◆ ENUNCIADO: ¿Puedes copiar al pie de la letra el pasaje del texto sobre el primer año de gobierno que va desde "Sostenía Lechner que, paralelo" hasta "de la modernización.", ambos incluidos?

◆ TEXTO DE LA PÁGINA:
A un año de gobierno abundan los balances. Abrumado por sus problemas recientes -léase Transantiago- el gobierno no debería olvidar, sin embargo, aquello que más lo remeció: el conflicto estudiantil, y sus no siempre evidentes significados.



Convengamos en que se ha tratado de un año singular. No sólo porque ha sido una mujer quien conduce las riendas del poder por primera vez en la historia del país. Ni siquiera porque se haya muerto -a lo menos físicamente- quien le otorgó el apellido con que se ha conocido a la democracia chilena durante todos estos años: Pinochet. Más bien, sostengo acá, porque han comenzado a ser notorias las limitaciones del ‘modelo chileno’, las que requieren urgentemente ser enfrentadas.



Conviene en ello alargar un poco la mirada (aunque no tanto como deberíamos) y re-situarnos en el año 1998. Un año complejo, en donde la democracia chilena mostraba toda su elasticidad, ungiendo al dictador como senador vitalicio. Historia conocida ella. Menos recordado sin embargo es el debate, excepcional para esos años (y para los actuales, según parece), que inaugurará Norbert Lechner, entonces principal investigador de la sección Chilena del Programa de Naciones Unidas para el Desarrollo.



Sostenía Lechner que, paralelo al complejo entramado político institucional de la transición, se acumulaba inquietante un malestar social. «La gente -alertaba Lechner- percibe que ella ni es el sujeto de una modernización que parece avanzar a sus espaldas ni el beneficiario de las nuevas oportunidades». Una afirmación temeraria que ponía en cuestión acaso, el esfuerzo más estratégico en que se empeñaba entonces el gobierno de Frei: pasar del eje de la transición -como acuñara célebremente Genaro Arriagada- al de la modernización.



Es por ello, que la respuesta proveniente de los círculos complacientes de la intelectualidad concertacionista no tardó en llegar, y apuntó certero, buscando «cerrar», argumentativamente claro está, el debate naciente. «Llama poderosamente la atención» -replicó irónicamente José Joaquín Brunner- que el ‘malestar difuso’, denunciado por Lechner, no se haga cargo del hecho irrefutable de que «no hay signos demostrativos de ningún tipo de descontento generalizado» «más bien -proseguía un entusiasmado Brunner- la sociedad Chilena muestra durante los últimos ocho años, bajos grados de conflictividad social, una temperatura ideológica fría o moderada».

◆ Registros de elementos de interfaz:
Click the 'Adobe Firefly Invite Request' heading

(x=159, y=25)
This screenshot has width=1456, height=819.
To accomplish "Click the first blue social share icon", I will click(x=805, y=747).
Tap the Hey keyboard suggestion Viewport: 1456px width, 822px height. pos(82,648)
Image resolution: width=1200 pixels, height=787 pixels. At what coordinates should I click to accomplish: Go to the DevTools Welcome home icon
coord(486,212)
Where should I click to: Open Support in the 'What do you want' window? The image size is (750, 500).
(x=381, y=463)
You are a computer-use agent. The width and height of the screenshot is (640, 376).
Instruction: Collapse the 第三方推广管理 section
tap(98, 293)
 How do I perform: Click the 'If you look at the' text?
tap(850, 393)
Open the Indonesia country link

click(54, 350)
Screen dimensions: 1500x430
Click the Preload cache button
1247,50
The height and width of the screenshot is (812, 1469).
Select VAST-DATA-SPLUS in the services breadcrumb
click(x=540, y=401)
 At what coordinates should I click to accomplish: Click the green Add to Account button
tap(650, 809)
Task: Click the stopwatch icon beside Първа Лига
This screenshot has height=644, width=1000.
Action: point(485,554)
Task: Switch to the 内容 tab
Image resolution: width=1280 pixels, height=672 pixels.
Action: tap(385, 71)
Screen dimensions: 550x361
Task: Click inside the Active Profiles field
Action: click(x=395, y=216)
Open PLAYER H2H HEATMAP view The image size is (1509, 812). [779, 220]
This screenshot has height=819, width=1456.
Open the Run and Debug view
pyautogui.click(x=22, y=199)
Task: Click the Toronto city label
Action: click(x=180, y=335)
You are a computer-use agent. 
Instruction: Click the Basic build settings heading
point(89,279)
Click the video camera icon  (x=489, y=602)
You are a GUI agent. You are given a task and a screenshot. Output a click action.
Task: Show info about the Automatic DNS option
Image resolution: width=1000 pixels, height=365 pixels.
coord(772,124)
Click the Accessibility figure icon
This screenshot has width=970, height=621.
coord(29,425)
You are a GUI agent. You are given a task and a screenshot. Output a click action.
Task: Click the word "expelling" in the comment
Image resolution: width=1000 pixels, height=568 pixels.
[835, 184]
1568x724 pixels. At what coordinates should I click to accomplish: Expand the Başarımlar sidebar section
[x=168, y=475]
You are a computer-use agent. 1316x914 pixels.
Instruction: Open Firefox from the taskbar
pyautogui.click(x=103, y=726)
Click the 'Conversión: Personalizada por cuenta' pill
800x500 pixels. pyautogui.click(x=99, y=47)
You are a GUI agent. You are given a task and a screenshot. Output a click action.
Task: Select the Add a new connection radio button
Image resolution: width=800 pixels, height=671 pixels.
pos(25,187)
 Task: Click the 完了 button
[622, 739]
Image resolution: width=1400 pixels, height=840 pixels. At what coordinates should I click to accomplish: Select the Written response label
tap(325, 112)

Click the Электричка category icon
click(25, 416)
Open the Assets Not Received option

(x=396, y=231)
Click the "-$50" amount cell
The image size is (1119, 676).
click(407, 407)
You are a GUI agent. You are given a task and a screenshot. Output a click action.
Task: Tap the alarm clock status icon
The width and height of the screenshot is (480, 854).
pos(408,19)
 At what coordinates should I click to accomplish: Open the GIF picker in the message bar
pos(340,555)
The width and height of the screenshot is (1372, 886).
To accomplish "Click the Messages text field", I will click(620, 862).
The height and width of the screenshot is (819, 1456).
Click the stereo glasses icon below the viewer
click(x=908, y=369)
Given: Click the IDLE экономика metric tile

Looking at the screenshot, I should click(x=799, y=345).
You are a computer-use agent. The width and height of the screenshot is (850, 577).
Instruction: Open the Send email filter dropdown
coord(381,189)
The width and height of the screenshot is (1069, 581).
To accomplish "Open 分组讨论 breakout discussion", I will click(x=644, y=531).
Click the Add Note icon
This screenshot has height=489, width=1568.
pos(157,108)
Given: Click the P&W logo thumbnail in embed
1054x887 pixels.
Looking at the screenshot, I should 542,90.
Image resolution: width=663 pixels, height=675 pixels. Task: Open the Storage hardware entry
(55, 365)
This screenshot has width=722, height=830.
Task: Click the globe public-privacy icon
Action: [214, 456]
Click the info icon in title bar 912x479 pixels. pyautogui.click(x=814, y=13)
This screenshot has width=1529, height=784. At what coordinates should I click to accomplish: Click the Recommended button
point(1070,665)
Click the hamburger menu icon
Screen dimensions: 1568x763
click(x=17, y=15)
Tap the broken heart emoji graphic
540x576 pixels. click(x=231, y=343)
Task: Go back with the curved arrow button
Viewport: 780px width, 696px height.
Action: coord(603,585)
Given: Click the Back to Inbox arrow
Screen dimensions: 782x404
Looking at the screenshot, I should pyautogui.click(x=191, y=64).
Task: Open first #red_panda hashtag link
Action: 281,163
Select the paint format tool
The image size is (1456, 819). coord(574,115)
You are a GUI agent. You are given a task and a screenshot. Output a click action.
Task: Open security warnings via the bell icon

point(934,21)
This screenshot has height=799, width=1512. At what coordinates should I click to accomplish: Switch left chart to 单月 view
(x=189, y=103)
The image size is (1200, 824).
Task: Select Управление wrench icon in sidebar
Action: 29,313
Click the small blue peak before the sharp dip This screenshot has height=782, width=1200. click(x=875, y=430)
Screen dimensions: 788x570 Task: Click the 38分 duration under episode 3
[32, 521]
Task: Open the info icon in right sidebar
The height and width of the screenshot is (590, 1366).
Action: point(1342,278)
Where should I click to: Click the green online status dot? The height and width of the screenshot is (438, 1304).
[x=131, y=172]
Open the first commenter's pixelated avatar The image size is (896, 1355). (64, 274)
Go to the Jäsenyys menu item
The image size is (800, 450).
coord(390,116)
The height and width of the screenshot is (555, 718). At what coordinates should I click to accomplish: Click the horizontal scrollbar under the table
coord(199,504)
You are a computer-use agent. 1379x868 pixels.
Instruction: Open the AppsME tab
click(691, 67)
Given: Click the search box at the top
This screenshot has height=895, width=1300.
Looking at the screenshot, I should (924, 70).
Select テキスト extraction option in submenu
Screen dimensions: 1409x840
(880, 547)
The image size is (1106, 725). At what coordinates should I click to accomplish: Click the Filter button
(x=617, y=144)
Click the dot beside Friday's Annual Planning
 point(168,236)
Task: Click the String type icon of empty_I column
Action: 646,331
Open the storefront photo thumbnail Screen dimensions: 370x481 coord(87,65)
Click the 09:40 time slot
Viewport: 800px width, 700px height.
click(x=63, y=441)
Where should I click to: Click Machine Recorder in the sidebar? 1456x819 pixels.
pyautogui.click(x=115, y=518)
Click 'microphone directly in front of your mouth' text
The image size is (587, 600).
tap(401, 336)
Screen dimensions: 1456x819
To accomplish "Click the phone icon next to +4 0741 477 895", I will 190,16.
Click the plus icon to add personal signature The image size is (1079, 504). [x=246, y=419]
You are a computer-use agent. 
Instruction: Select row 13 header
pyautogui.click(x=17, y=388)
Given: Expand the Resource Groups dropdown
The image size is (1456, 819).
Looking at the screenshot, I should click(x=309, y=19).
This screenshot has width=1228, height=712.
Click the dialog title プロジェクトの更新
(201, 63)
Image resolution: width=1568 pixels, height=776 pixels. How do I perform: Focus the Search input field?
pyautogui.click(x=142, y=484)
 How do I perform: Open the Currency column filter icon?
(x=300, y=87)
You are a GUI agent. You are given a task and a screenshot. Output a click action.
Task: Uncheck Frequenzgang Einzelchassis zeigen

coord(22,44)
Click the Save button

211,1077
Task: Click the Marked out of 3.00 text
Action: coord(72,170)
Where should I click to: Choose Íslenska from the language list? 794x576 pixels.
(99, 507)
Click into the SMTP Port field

◆ RESPUESTA AL EJERCICIO:
Sostenía Lechner que, paralelo al complejo entramado político institucional de la transición, se acumulaba inquietante un malestar social. «La gente -alertaba Lechner- percibe que ella ni es el sujeto de una modernización que parece avanzar a sus espaldas ni el beneficiario de las nuevas oportunidades». Una afirmación temeraria que ponía en cuestión acaso, el esfuerzo más estratégico en que se empeñaba entonces el gobierno de Frei: pasar del eje de la transición -como acuñara célebremente Genaro Arriagada- al de la modernización.